Ce personnage est bien certainement ce que j'ai vu de plus curieux dans Québec. Du reste, aimable et accueillant, comme tous ses compatriotes, il eût pu, si je l'avais compris, me fournir nombre de détails pleins d'intérêt. Il était d'abord fort instruit sur l'histoire du pays, de plus, membre du conseil municipal.
Quant à mon compagnon de chambre, je vis avec dépit qu'il était inutile de lui poser aucune question, incapable qu'il était d'y répondre.
Mon dernier coup d'oeil, avant de regagner mon auberge, fut pour le port. On y fait des travaux considérables d'agrandissement, et, la nuit, les ouvriers poursuivent leur tâche à la lumière électrique.
Une journée m'a suffi pour visiter Québec, et mes lecteurs connaîtront comme moi cette ville hospitalière, si j'ajoute qu'elle est le siége de notre consulat général dans l'Amérique du Nord, et que les grands paquebots de la ligne Allan, qui vont de Liverpool à Montréal, y arrivent et en partent tous les huit jours.
Dans la soirée, je m'embarquai pour Montréal sur un de ces steamers de rivière dont les deux cheminées m'avaient toujours paru d'un effet si pittoresque sur les gravures représentant «un fleuve d'Amérique».

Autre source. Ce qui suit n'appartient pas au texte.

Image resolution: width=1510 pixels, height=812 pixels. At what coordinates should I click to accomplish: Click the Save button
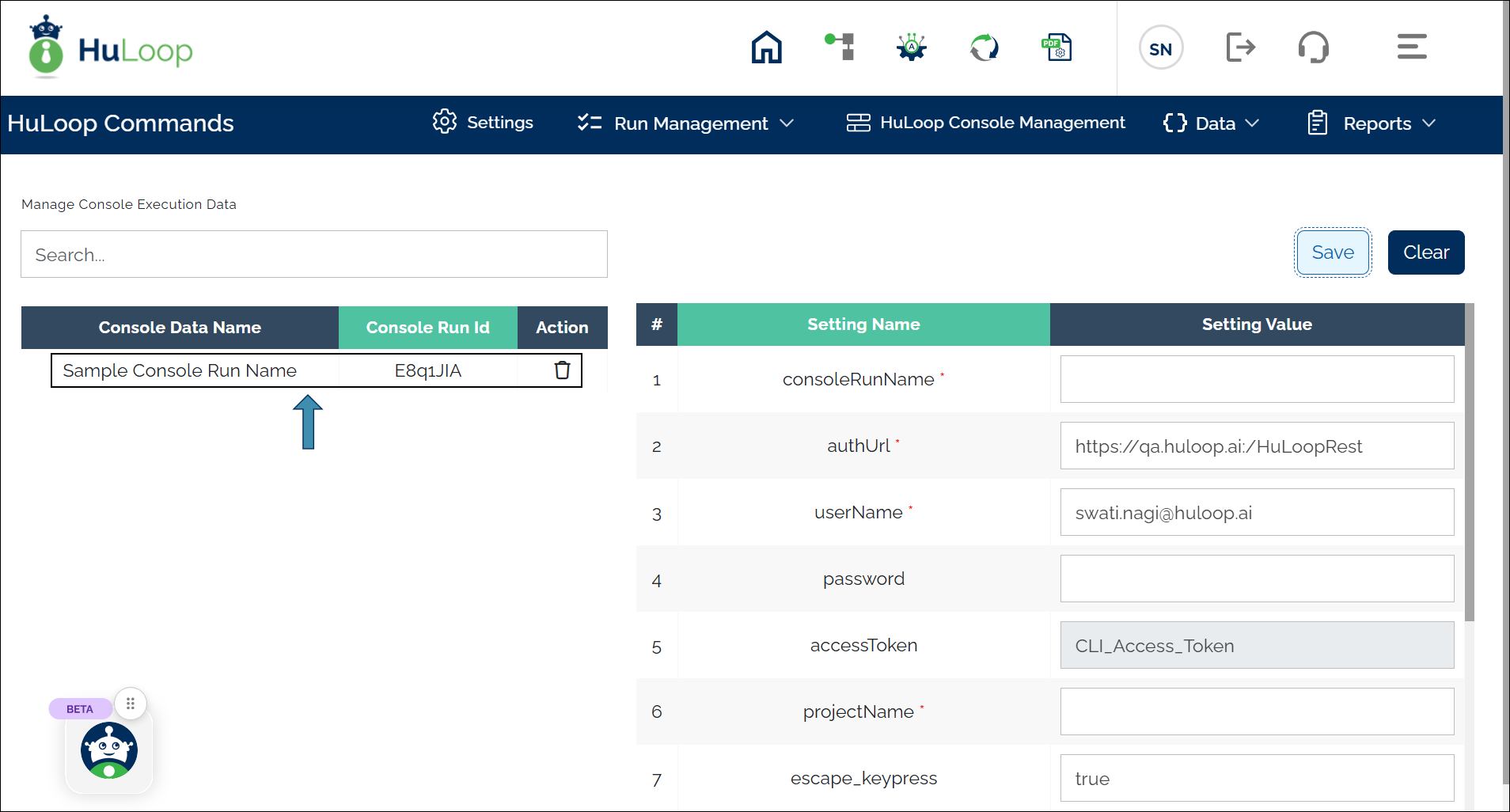click(1333, 252)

Le lendemain matin, après douze heures de trajet, nous débarquions à Montréal, et cette fois, au lieu de suivre mon compagnon, je me conformai aux renseignements qu'on m'avait donnés et me fis conduire au Windsor-Hotel.
C'est une sorte de palais, situé en dehors de la ville et établi sur le plan américain. Il y a, en effet, en Amérique, deux genres d'hôtels tout différents: ceux sur le plan américain où, pour une somme variant de trois à cinq dollars, on est logé, nourri et servi; et ceux sur le plan européen où l'on paye chaque chose à part et selon qu'on en use.
À peine arrivé, comme je ressortais pour voir la ville, je rencontrai le consul marchand d'Allemagne, de Terre-Neuve. À ma vue il resta stupéfait, et se constituant aussitôt mon guide, il me présentait à toutes ses connaissances, leur disant que je lui étais apparu comme l'ange Gabriel.